O que diz a Prefeitura:
A Prefeitura de Petrópolis informa que entre os anos de 2001 e 2008 foram quase 600 unidades habitacionais entregues no Castelo São Manoel (em Corrêas), Rua Ceará (Quitandinha), Carangola e Pedras Brancas.
Após a tragédia de 2011, o governo do Estado anunciou a construção de 720 unidades habitacionais no Caetitu (Corrêas), 120 no Benfica (Itaipava), 40 no Cuiabá (Itaipava) e 140 na Mosela. Desse total, apenas 50 casas foram construídas até o momento em um terreno doado pela iniciativa privada.
Os terrenos da Mosela, Benfica (Itaipava) e Vale do Cuiabá são de responsabilidade do Governo do Estado, que os desapropriou.
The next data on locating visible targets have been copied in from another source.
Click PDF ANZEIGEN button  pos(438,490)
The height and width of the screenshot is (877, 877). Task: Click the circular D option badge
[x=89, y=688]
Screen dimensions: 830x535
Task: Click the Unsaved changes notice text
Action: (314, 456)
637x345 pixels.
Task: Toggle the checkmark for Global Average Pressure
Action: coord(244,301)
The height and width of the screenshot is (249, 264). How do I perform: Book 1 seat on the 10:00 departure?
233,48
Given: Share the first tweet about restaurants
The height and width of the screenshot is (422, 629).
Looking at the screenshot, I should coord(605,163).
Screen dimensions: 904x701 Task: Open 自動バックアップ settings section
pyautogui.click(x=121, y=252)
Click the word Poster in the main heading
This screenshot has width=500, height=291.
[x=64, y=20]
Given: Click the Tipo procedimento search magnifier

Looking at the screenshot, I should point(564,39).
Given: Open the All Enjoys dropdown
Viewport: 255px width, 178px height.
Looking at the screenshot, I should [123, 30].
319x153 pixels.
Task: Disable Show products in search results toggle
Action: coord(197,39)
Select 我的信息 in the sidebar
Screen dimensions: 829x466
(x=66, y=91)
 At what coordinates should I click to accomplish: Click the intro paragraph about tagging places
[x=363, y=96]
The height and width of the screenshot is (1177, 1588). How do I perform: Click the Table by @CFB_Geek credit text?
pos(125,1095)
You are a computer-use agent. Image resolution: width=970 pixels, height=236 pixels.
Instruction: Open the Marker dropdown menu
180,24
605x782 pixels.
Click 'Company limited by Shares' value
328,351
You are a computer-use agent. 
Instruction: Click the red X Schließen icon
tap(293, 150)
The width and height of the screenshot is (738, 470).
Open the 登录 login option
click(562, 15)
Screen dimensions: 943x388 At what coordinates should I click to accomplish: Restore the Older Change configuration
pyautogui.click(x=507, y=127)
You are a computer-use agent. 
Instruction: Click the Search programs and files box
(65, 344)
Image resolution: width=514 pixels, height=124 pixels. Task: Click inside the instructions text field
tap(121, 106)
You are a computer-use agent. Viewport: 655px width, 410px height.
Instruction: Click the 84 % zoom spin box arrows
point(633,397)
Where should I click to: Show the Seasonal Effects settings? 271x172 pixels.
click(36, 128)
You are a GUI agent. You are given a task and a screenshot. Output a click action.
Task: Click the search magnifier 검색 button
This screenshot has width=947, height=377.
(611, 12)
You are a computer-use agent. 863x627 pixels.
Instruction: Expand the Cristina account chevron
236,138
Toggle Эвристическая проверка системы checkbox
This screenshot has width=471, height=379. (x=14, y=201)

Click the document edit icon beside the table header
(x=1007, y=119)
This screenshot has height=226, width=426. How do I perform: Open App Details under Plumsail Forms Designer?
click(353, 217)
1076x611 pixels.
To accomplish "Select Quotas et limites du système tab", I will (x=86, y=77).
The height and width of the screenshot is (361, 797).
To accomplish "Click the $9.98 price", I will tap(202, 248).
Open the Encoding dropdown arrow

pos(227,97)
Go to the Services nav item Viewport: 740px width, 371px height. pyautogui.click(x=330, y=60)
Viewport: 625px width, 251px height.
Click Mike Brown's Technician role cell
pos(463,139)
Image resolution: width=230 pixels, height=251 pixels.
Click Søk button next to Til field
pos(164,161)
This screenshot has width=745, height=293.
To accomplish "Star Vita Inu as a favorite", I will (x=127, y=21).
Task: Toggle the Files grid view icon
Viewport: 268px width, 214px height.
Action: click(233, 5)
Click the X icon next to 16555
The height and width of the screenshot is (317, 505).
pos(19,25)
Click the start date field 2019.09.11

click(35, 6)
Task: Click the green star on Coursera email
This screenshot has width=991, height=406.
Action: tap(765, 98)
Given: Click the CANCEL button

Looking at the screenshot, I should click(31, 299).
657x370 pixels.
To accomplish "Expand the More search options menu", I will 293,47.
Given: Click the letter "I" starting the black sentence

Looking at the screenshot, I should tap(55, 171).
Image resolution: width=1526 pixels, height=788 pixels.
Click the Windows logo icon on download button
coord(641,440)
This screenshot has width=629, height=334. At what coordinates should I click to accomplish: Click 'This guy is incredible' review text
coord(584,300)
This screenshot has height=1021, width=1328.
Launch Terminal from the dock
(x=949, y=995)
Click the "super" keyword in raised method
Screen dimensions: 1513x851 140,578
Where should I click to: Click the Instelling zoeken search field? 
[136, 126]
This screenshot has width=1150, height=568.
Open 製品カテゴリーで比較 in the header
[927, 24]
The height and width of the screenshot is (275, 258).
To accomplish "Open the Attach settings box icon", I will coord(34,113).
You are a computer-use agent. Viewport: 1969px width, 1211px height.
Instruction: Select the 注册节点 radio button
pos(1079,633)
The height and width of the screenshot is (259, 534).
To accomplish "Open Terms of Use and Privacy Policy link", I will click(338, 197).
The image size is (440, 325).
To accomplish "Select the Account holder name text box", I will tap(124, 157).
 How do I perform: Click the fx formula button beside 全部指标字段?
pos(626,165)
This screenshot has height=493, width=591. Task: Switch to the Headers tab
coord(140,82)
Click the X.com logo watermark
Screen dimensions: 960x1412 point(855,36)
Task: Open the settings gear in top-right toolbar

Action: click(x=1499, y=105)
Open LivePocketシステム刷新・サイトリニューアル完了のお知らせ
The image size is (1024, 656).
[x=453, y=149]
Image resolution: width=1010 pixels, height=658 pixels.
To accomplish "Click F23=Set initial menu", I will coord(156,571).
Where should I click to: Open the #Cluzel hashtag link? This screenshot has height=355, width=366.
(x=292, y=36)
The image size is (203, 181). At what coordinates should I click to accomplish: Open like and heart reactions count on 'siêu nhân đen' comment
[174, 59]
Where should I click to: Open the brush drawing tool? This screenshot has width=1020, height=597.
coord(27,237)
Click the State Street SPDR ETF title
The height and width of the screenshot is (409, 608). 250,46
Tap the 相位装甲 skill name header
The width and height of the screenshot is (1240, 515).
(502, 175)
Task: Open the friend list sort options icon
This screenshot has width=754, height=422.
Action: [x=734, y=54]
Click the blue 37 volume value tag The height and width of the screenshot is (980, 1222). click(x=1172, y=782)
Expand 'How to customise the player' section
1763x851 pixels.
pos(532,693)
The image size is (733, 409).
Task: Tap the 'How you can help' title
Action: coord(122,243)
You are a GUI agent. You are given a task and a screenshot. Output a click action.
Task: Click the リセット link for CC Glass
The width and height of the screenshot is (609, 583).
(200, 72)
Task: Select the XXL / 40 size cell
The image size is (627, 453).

Com relação ao terreno do Caititu, em Corrêas, a Prefeitura informa que em 2014 fez o primeiro chamamento público para a contratação da empresa que faria a construção das casas. O chamamento aconteceu e a empresa chegou a ser contratada. No entanto, o Ministério do Desenvolvimento Regional (à época chamado de Ministério das Cidades), responsável pela verba para a construção das casas, não deu andamento ao processo.
Em 2016, a Prefeitura de Petrópolis fez um segundo chamamento, que também não foi levado adiante pelo governo federal. Em 2018, o município fez nova tentativa, também sem sucesso.
Ainda segundo a prefeitura, o déficit habitacional e a ocupação de áreas de risco, algumas habitadas desde os anos 1950/1960, são problemas crônicos e históricos em Petrópolis. A prefeitura informa ainda que neste momento, se concentra na assistência aos desabrigados, na desobstrução de vias e limpeza dos locais afetados e no acompanhamento das buscas pelos desaparecidos, coordenadas pelo Corpo de Bombeiros.
"Nós sabemos que o problema da grande desigualdade social que existe no Brasil impede que as pessoas possam ascender e melhorar de vida. Isso é uma realidade. Cabe aí uma macro política econômica para reverter tudo isso. As pessoas vão morar em área de risco não porque elas querem, é simplesmente porque, historicamente, o povo mais pobre desse país não teve a mesma oportunidade daqueles que tiveram o poder de alguma forma”, pontua o prefeito Rubens Bomtempo.